# First time using plasti dip.



## Shroomie (Jan 16, 2017)

First time using plasti dip. Unfortunately, the humidity was high during application, but only time I could do it. Drying times sucked. 2014 auto. I added glossafier on top of a black base coat. Left the middle emblem in the tire untouched with the lugs. Still hasn't cured completely. Do you like the look of rims?






























Current changes: headlights, tinted windows, rain guards, dipped rims, intake resonator bypass removal and drop in k&n filter.


----------



## MP81 (Jul 20, 2015)

From what I found with my experience with the Glossifier - it _always_ felt tacky afterwards. Humidity wasn't overly high at the time I painted it - and I painted it in my basement (bad idea - Plasti Dip is definitely not without odor), but still - always felt tacky.

The wheels look good, though. Nice work!


----------



## Shroomie (Jan 16, 2017)

MP81 said:


> From what I found with my experience with the Glossifier - it _always_ felt tacky afterwards. Humidity wasn't overly high at the time I painted it - and I painted it in my basement (bad idea - Plasti Dip is definitely not without odor), but still - always felt tacky.
> 
> The wheels look good, though. Nice work!
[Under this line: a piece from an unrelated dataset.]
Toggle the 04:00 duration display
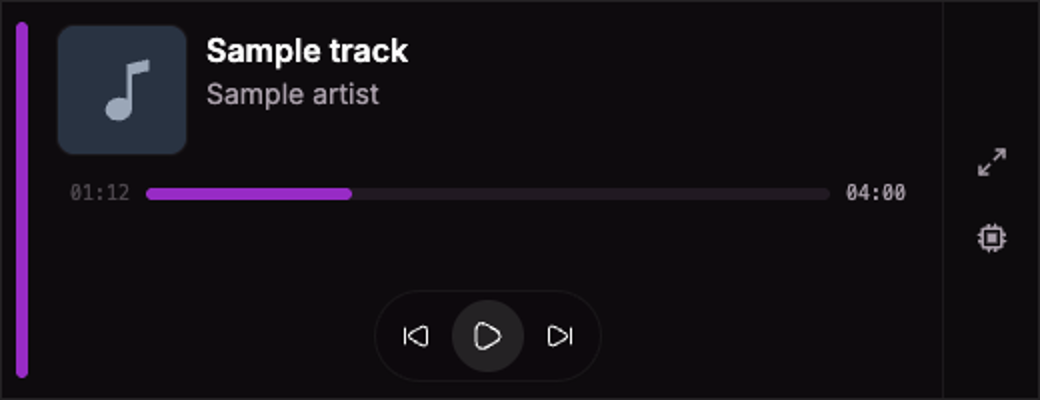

I've read similar. I did the front 2 rims a day earlier and they are dry to the touch and don't feel tacky. The rears were done last night and have that tacky feel atm. Looks to be taking 48 hrs for the gloss to cure and not feel tacky.

Sent from my SM-G925V using Tapatalk


----------



## Chris Tobin (Feb 23, 2016)

I think they look good, you did a good job spraying it on...


----------



## jjsimmers (Jun 1, 2016)

I have the same color 2014 eco M/T. I love those headlights and would like to put them in my car. 

Your wheels look great so good job there!


----------



## jay1185 (Feb 13, 2016)

The face looks good, but I'd recommend doing the entire rim, inside and out, so it matches. I did on mine, and I also have the 1LT wheels. It looks so much better when the inside is also black.

Your car looks good!


----------



## HarleyGTP (Dec 14, 2013)

Looks good.


----------